I asked him why and he said, "I just wanted to find out if you left the word out on purpose or by accident."

"I left it out on purpose," I told him.

"That’s some mighty fine writing, son."

"It’s like that book about creative writing Mrs. Riley told me I should read said. You gotta make the reader think sometimes. So, instead of me telling the reader that Victor is real, the reader has to figure it out."

"Exactly. Keep the reader involved."

"Yep. I mean he can figure it out like right away but he still has to figure it out. I like stories where sometimes I have to think about what I’m reading."

I asked my dads if they thought I should get an A. They said if the grade was about good grammar and spelling I’d get an A. If it was about good writing like leaving the word "real" out, I should get an A. "But, if it’s about exactly following your teacher’s directions, then maybe not," Pop said.
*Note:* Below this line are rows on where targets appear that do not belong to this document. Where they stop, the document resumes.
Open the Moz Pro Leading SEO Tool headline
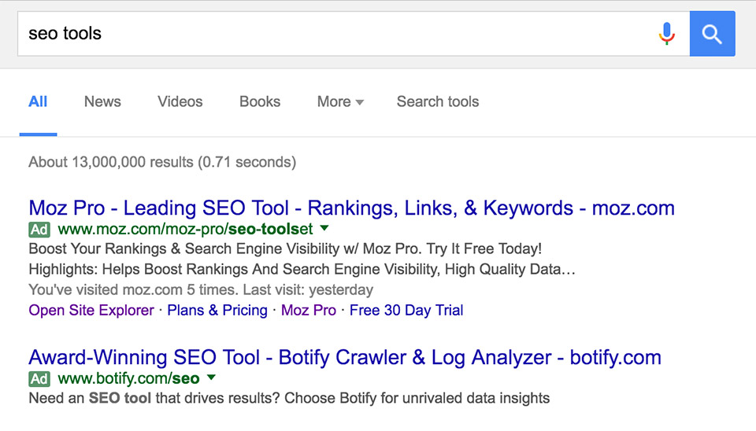This screenshot has height=431, width=756. pos(351,208)
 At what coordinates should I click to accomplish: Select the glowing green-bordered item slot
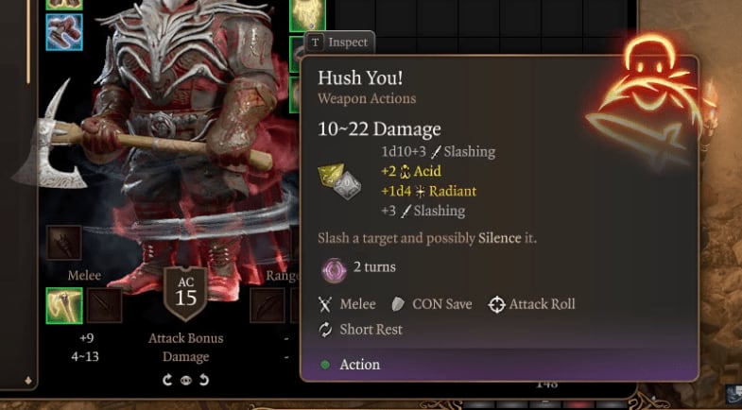pyautogui.click(x=307, y=15)
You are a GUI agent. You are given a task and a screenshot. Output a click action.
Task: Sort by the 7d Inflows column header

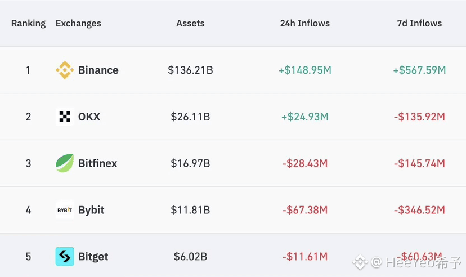point(420,23)
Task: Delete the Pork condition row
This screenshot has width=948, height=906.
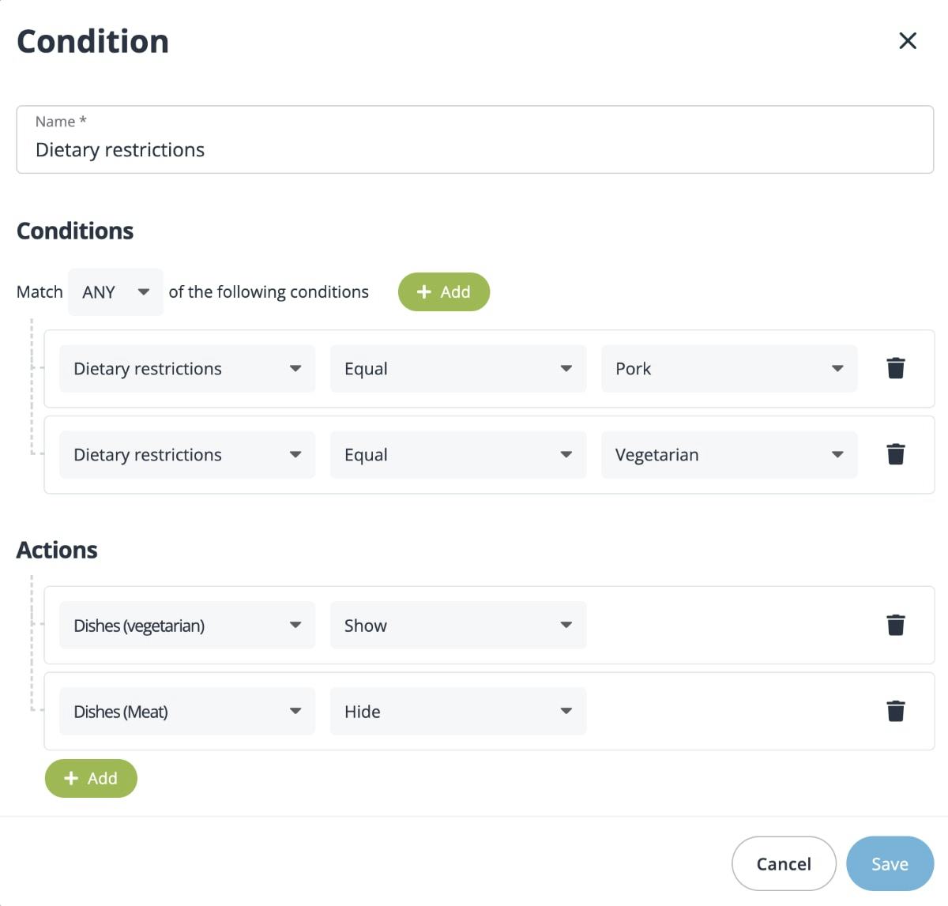Action: 895,368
"Well, I don’t care if I get an A on it. You said it was my best story, and I think it’s a good story, so I think it’s an A story," I told them.

When I went to bed I said what I was grateful for, just like my Big Bro Marty taught me. I said I was grateful for having the greatest dads in the world, who let me write my stories the way I want to write them and as long as I work hard and do the best I can they are happy. Then I thought about the best stories I read by real authors. They have things that are just a little different that catches my attention. So writing something special was what I try to do.

Mrs. Riley would have noticed me leaving out the word real and she would have known why I did it. I wonder if Mr. Lawrence will figure it out.

It’s called thinking. Dad says thinking gives him headaches. It does for me too, sometimes. But thinking makes me smarter and makes me write better.